With so many different options, it's no wonder so many different string theories have
developed! However if we wish to find a universally applicable theory we must resolve these
differences. It is no coincidence that many string theories share similar aspects, and often can be
described in terms of one another, when this happens the theories are said to be “dual”. The simplest
form of duality is known as T-duality and relates the geometries of two theories. If one theory predicts
compactification on a circle of R radius, and the other one predicts a circle of radius 1/R, then they are
said to be T-dual (if only it were all this simple). The second form of duality relates coupling between
two theories, thus if one theory is strongly coupled at 10-dimensions, the other must be weakly coupled
there in order for the two theories to be S-dual. While this seems like merely an interesting addendum
to string classifications, it is in fact essential! Due to the existence of dualities, it is possible to relate
all 5 of the major string theories in a sort of daisy chain of relations based on geometries and coupling,
under a single theory known simply as “M-theory”.
This final theory (I promise), implies 11-dimensional space, and is described not in terms of
strings but instead in terms of their manifolds, branes. Where other theories are plentiful, M-theory is
unique! It links the other theories together in a set of dualities, and suggests that they are not entirely
separate theories but rather, they are boundary conditions. The geometry of M-Theory is somewhat
akin to that of an 11-dimensional torus, smooshed into a circle to give 10-dimensions. Though it is a
relatively new theory, it is one that scientists and mathematicians are studying with great zeal, for it
holds at low and high energies, and seems to fully incorporate fully all it's subtheories.
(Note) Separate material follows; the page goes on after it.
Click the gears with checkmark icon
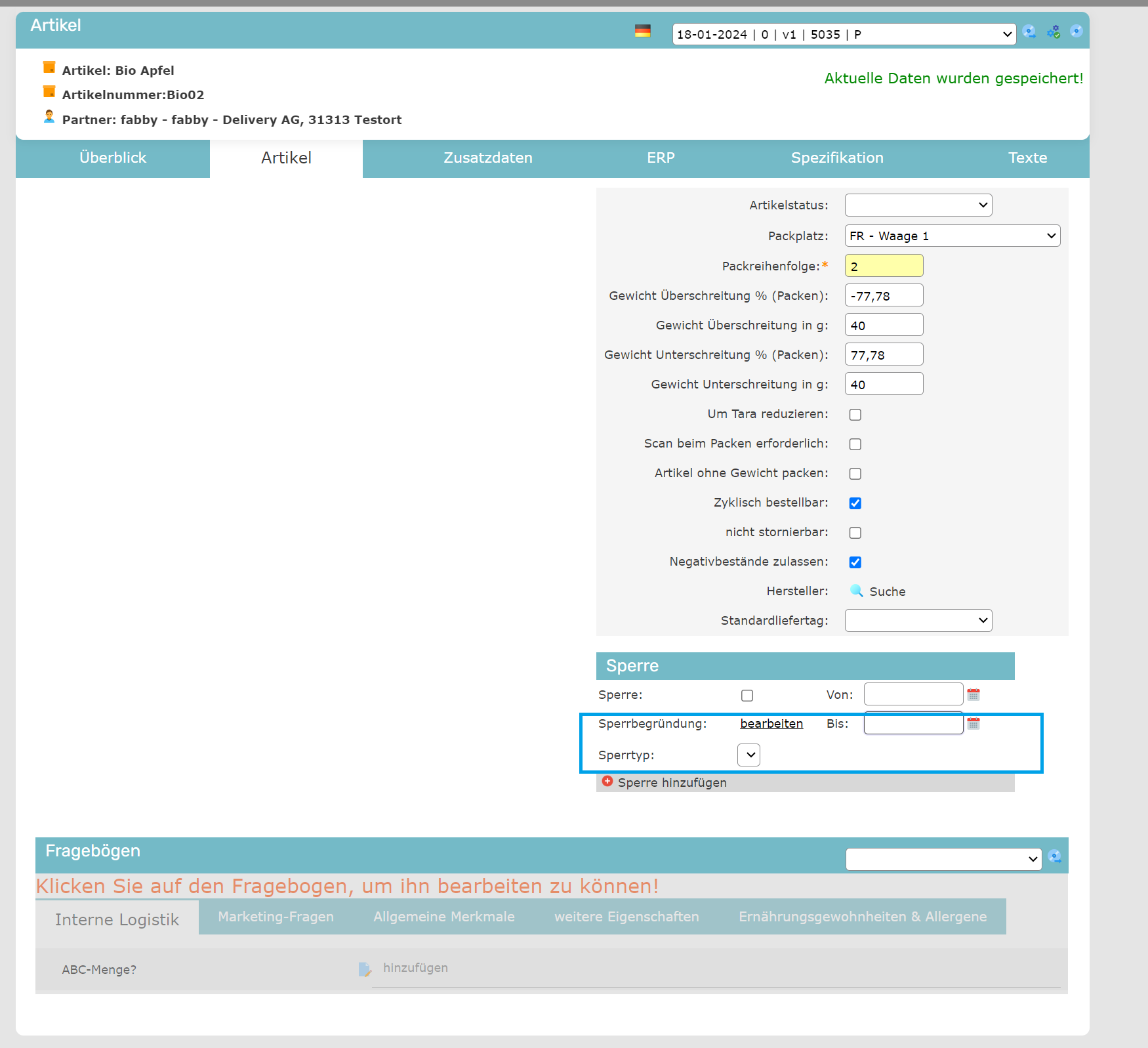The image size is (1148, 1048). tap(1054, 31)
Though it may
not be the proverbial holy grail of physics known as the “Grand Unification Theory” it has brought us
significantly closer to finding it, and finally answering the question “just how many dimensions are
there?”
References
–
The Elegant Universe, Brian Greene
I received the bulk of my information from this text, it has an excellent background of the
formation of string theory and though it approaches it from a more physics-y angle than a
strictly
mathematicial one, it does an excellent job of giving easy to understand examples and
scenarios.
–
Hiding In the Mirror, Lawrence Krauss
This book is about the social “obessession” with discovering the nature of higher dimensions,
and how this has effected not just math and physics but history and art as well as other fields. It
goes from Cubist paintings to Calabi-Yau manifolds and was really interesting.
–
www.Superstringtheory.com
I love this website, I really do. Whoever thought that taking a complex mathematical concept
and making a whimsical website colored in lavender and pink was nothing less than brilliant.
The information here is very good and easy to read. They include some good math for Einstein's
cosmology but don't touch on tensor mathematics or any actual equations involved in string
theory. I was sorely tempted to include many of the equations specific to general relativity
(since those are more easily digested than the complex geometries of string theory) but decided
it would be getting off topic
–
www.Wikipedia.com
Used for information and pictures on Calabi-Yau, and pictures for some of the slides. It's pretty
hit or miss as a reference but this time it was helpful.